Under these new benefits, patients have covered access to things such as:
- Meal delivery
- Non-medical transportation, such as for grocery shopping
- Air cleaners or carpet shampooing for patients with asthma,
- And other services to address social needs
ICD-10 – CM Z codes Z55-Z65 identify patients with health hazards related to socioeconomic and psychosocial circumstances. As of February 2018, documentation from ALL members of the care team – rather than only the provider – can be used to report these codes.
Combined, these changes translate to improved billing and coverage of preventative care for patients based on their social needs. But, without knowledge of the risk factors impacting a patient’s life, medical care can only go so far.
Sixty-eight percent of patients have experienced at least one of the social determinants of health (SDOH), but very few are communicating to their providers about it, according to a recent report from Waystar.
As healthcare moves towards targeted, value-based care delivery, it’s important for providers to collect and understand patients’ social determinants and gain momentum into designing critical parts of care delivery.
The Protocol for Responding to and Assessing Patients’ Assets, Risks, and Experiences (PRAPARE) is a national effort to help health centers and other providers collect the data needed to better understand and act on their patients’ social determinants of health. (source)

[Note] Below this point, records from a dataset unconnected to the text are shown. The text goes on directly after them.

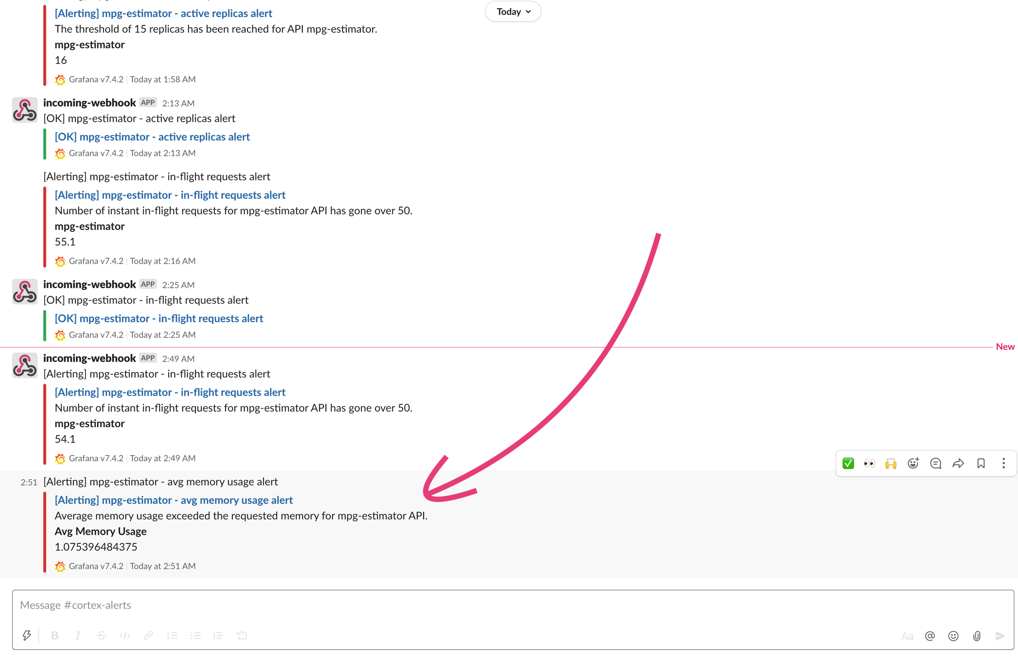This screenshot has width=1018, height=667.
Task: Insert a link using link icon
Action: pos(148,635)
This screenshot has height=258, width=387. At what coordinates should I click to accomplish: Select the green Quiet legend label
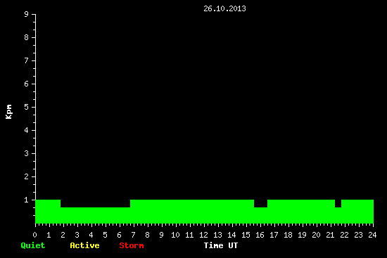[33, 245]
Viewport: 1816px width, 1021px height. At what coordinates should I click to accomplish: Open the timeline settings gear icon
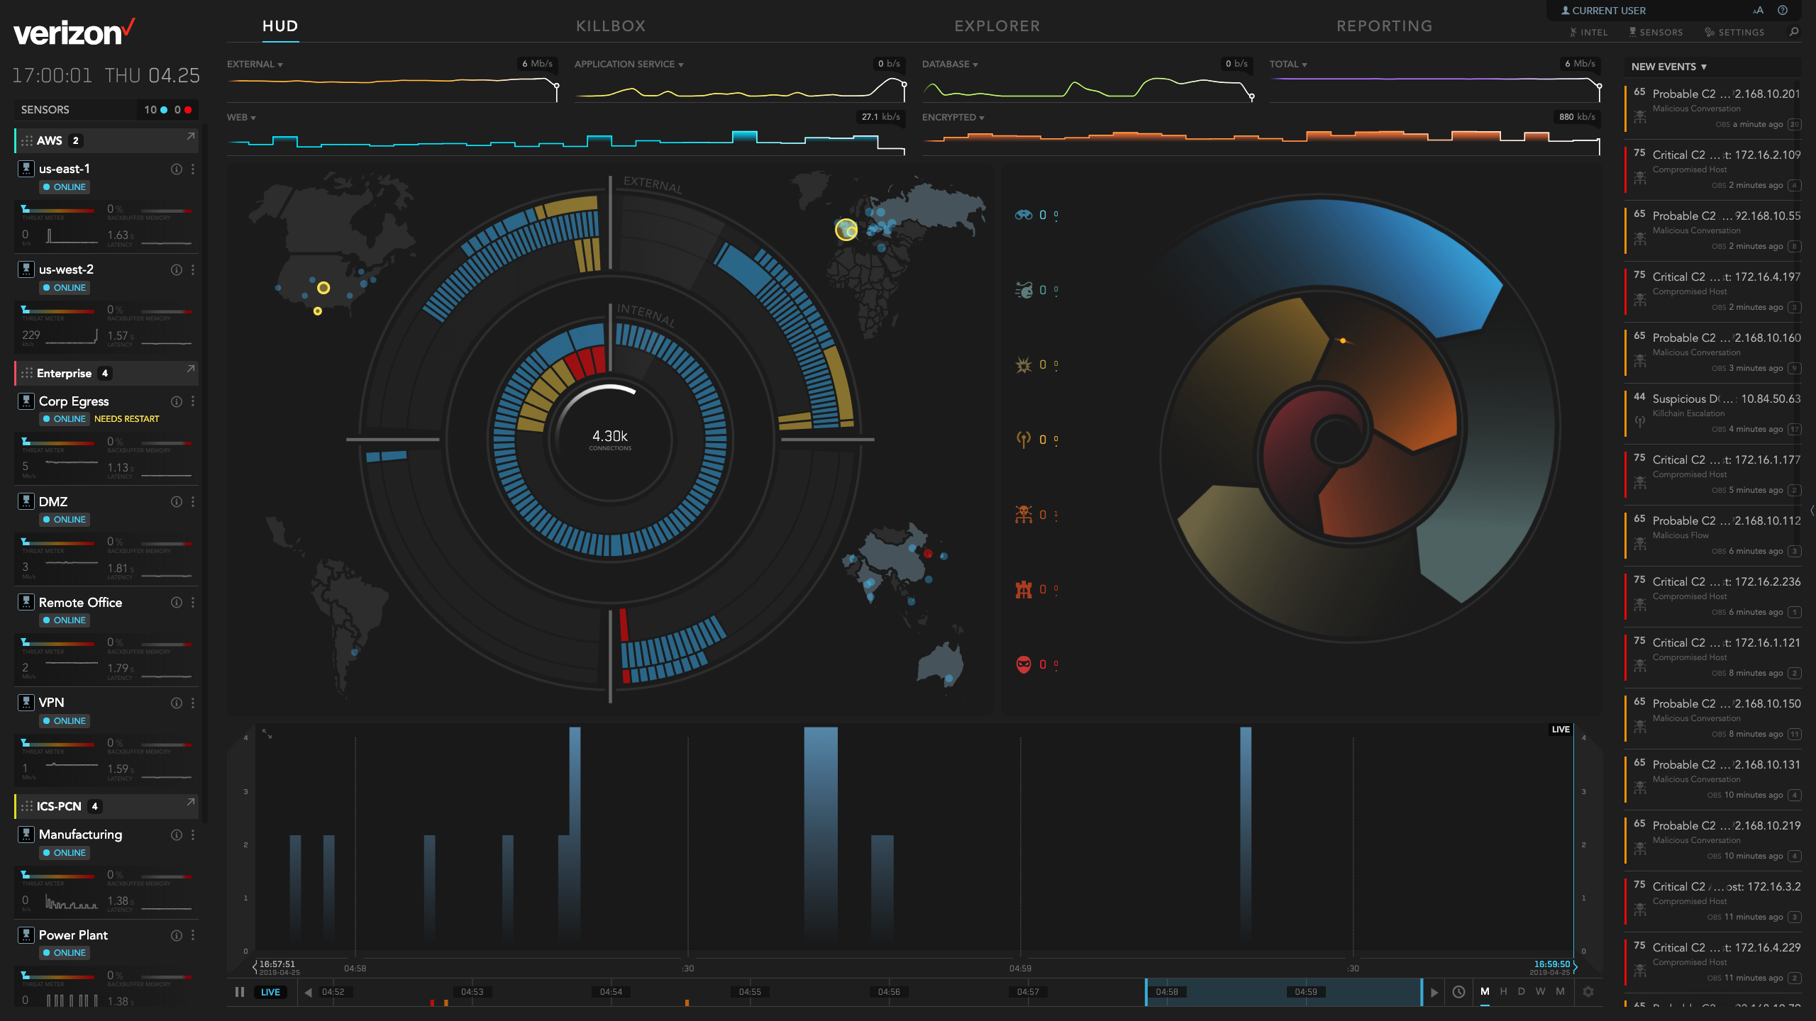click(1589, 992)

With data on the social determinants of health, health centers and other providers can define and document the increased complexity of their patients, transform care with integrated services and community partnerships to meet the needs of their patients, advocate for change in their communities, and demonstrate the value they bring to patients, communities, and payers.
So, how can you learn about a patient’s social determinants? Ask them.
Collecting Patient Data Beyond the Walls of Healthcare Organizations: A Key to Understanding Social Determinants of Health
Collecting data related to social determinants of health (which can include home environment, employment situations, physical activity, food security, access to transportation, etc.) is critical as health systems work to improve the health of their communities by analyzing the upstream factors affecting health.
According to a West Corporation survey of 1,036 adults and 317 healthcare providers in the U.S., 86% of Americans are willing to participate in a healthcare survey if prompted by their doctor.
And that doesn’t just include satisfaction surveys. Feedback from patients indicates they are open to participating in a variety of other types of surveys, including health risk assessments, gaps-in-care surveys, medication adherence surveys, remote health monitoring surveys, and post-discharge surveys.
Questionnaires are an important part of Interlace Health’s platform. They can be delivered with pre-registration forms, individually post appointment, or pushed out between visits. Patients can access and submit questionnaires from a computer, tablet, or smartphone from the convenience of their own home (or wherever they may be).
Interlace Health can be a core component of an organization’s PRAPARE Implementation Plan, as our survey and questionnaire capabilities ensure the right questions are asked to patients, at the right time. The information collected remotely or at a healthcare organization is directly archived in the EHR and visible to the care team for assessment and next steps.
SDOH data collected via questionnaires can support efforts to increase preventive care and reduce preventable hospital admissions and ER visits.
Many promising opportunities to collect and access patient data across a continuum of backgrounds, levels of need, and settings are emerging. The data gathered from remote patients has the potential to yield invaluable information to providers seeking to develop personalized, holistic, care plans for their patients; that ultimately, results in better health outcomes.